Busek gibt Interviews und Tipps, wie sein Nach-Nachfolger mit der aktuellen ÖVP-Krise umgehen soll – Regierungsteam umbilden! – und gibt den Elder Statesman. Neisser und Hösele kämpfen für die Einführung eines neuen Mehrheitswahlrechts. Der 58–Jährige führt seit kurzem vor allem aber den Zukunftsfonds, der aus dem einstigen Entschädigungsfonds für ehemalige Zwangsarbeiter entstanden ist.

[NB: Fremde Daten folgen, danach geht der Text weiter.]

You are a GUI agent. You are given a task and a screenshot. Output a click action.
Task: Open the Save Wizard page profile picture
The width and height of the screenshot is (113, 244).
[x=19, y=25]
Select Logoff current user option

Geleitet hatte den Zukunftsfonds, der historische Projekte der Vergangenheitsbewältigung (und auch solche für Toleranz in der Gesellschaft) fördert, vor wenigen Jahren Waltraud Klasnic, die frühere steirische Landeshauptfrau. Mit der hatte Hösele als Sekretär und erster Berater Jahre lang zusammengearbeitet, sie war nach Josef Krainer seine Mentorin gewesen. Mit ihrem Rücktritt im Zuge der Herberstein- Affäre musste dann auch Hösele Abschied aus dem Landhaus in Graz nehmen, seine Funktion als medial gut vernetzter Vor- und Nachdenker Klasnics war nicht mehr gefragt.

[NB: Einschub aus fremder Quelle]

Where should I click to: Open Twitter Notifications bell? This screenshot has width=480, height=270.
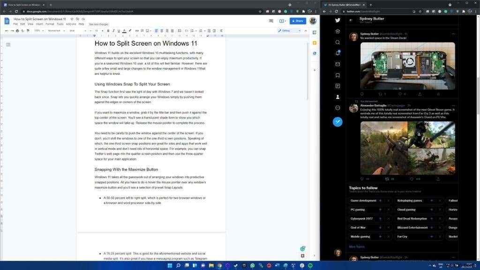click(x=338, y=53)
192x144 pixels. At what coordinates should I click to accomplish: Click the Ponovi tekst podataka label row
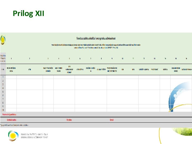point(9,114)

Dass er auf deren Intervention in seine neue Funktion gekommen sei, bestreitet Hösele im Gespräch mit „NU“ vehement. Dass er in der Öffentlichkeit bisher nicht als Spezialist für den Umgang mit der NS-Zeit galt, wisse er zwar auch, aber: „Mein Interesse an sensiblem und sorgfältigem Umgang mit der Vergangenheit und mein unbedingtes Eintreten für Menschenrechte wurden schon durch die beginnende Schülerbewegung als kleiner Ausläufer der 1968er-Bewegung geprägt – ich war als Jahrgang 1953 einer der Exponenten in der Steiermark.“ 1970 habe dann ein Alpbach- Seminar zum Umgang Österreichs mit der NS-Zeit, das die Historiker Erika Weinzierl und Gerhard Jagschitz hielten, endgültig sein Interesse geweckt. Nun wird er den jährlich mit zwei Millionen dotierten Fonds leiten und weiterhin Forschungsarbeiten zur Aufarbeitung des Holocausts und der NSZeit in Österreich finanzieren. Acht weitere Jahre hat der Fonds noch finanzielle Ressourcen, um so zu arbeiten. Seit 2006 wurden weit über 500 Projekte gefördert, sagt Hösele, der um Verständnis bittet, nach ein paar Tagen Einarbeitungszeit noch kein echtes Arbeitsprogramm nennen zu können. Derzeit lese er etwa gerade den „beklemmenden“ Bericht „Die Akten der Klienten/Klientinnen der Kanzlei Dr. Michael Stern 1938-1945“.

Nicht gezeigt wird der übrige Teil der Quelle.